月に魔法をかけられて
「あっ、副社長、お疲れさまです。会場とクロークの忘れものチェックは終わりました。私が行った時にはもう会場の中は片付けられていたのでスタッフに確認したのですが、何もありませんでした」

「あ、ありがとう……。助かったよ」

「それと、もう支配人とはお会いになられました? 先ほどクロークのスタッフがそのように話されていたのですが……」

「あ、ああ……、支配人にちょうどそこで会えて……、話をしたよ。だからもう大丈夫だ」

いつもと違う副社長の様子になんとなく違和感を感じながらも、私は話を続けた。

「わかりました。あとすみませんが瞳子さん……、吉川チーフを見てませんか? さっきから探しているんですけど……」

「マーケのやつらは先ほど揃って帰っていったけど。その中に、瞳……、吉川チーフもいたはずだが」

「えっ? 瞳子さん帰られてました? どうしよう……」

私は困ったように眉根を寄せながら両手を口元にあてた。

「どうした? 吉川チーフに何か用事でもあったのか?」

「はい。瞳子さんにジャケットを預けていて……。受け取るのを忘れてしまったんです」

どうしよう……とうなだれながら視線を下に落とすと

「俺ももう帰るから送っていくよ。
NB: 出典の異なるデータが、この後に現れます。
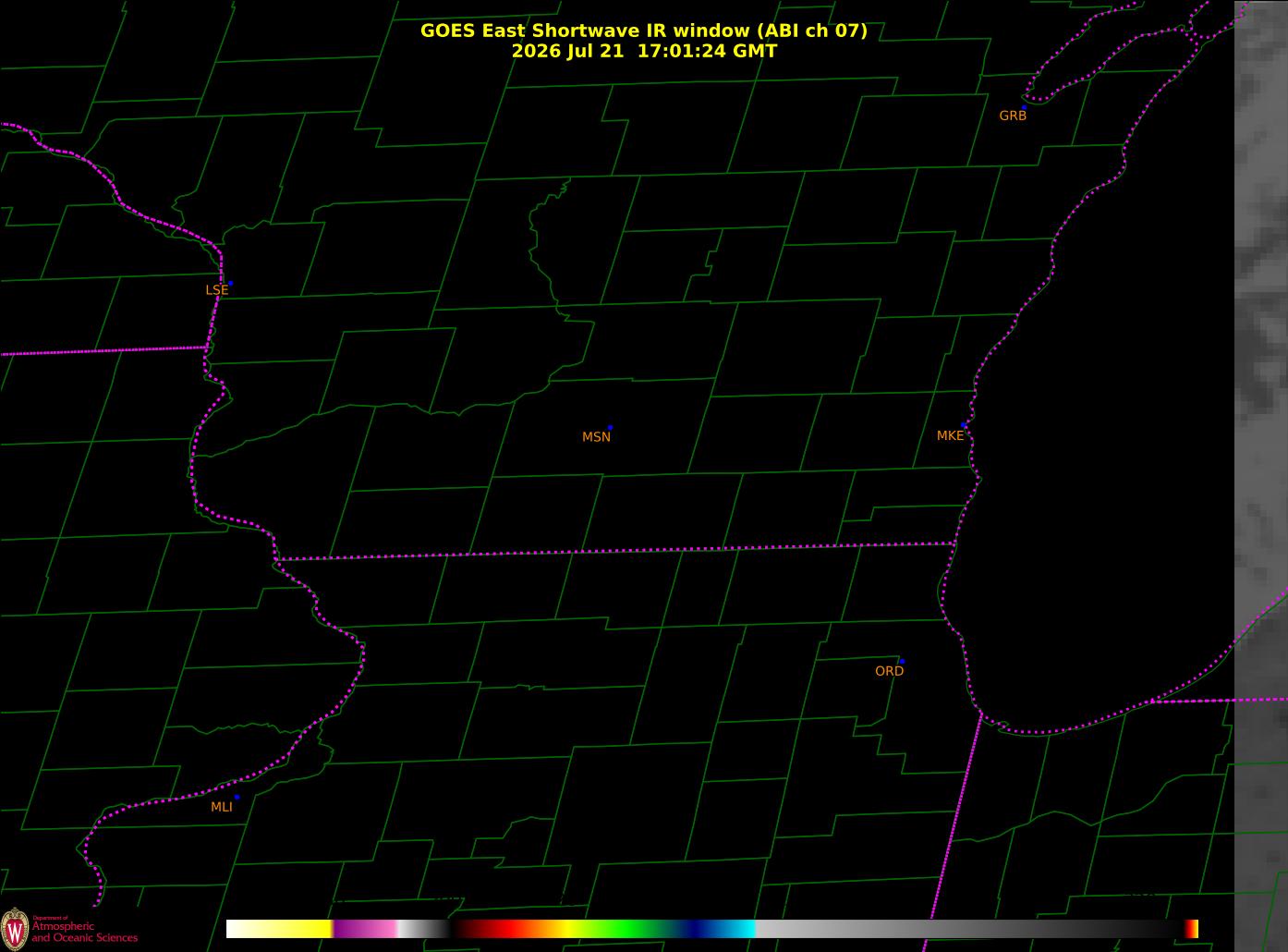The image size is (1288, 952).
Task: Click the green segment of the colorbar
Action: click(628, 929)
それまでこれを着ておけばいい」

副社長がスーツの上着をサッと脱ぎ、私の肩に優しくかけてくれた。

ふわりと爽やかな檜のようなフレグランスの香りが漂い、いままで着ていた副社長の体温がほんのりと身体に伝わってくる。

反射的に身体がビクンと反応した。

「あっ、いえ、大丈夫です。副社長が風邪ひいちゃいます」

慌てて肩にかけられたスーツを返そうとすると。

「この冬の気温で、どっちの服装が風邪をひくと思う? 考えなくてもわかるよな? 早く袖を通しておけ」

副社長はフッと口元を緩めながら横目で私をチラリと見たあと、「行くぞ」と言ってエレベーターの降下ボタンを押した。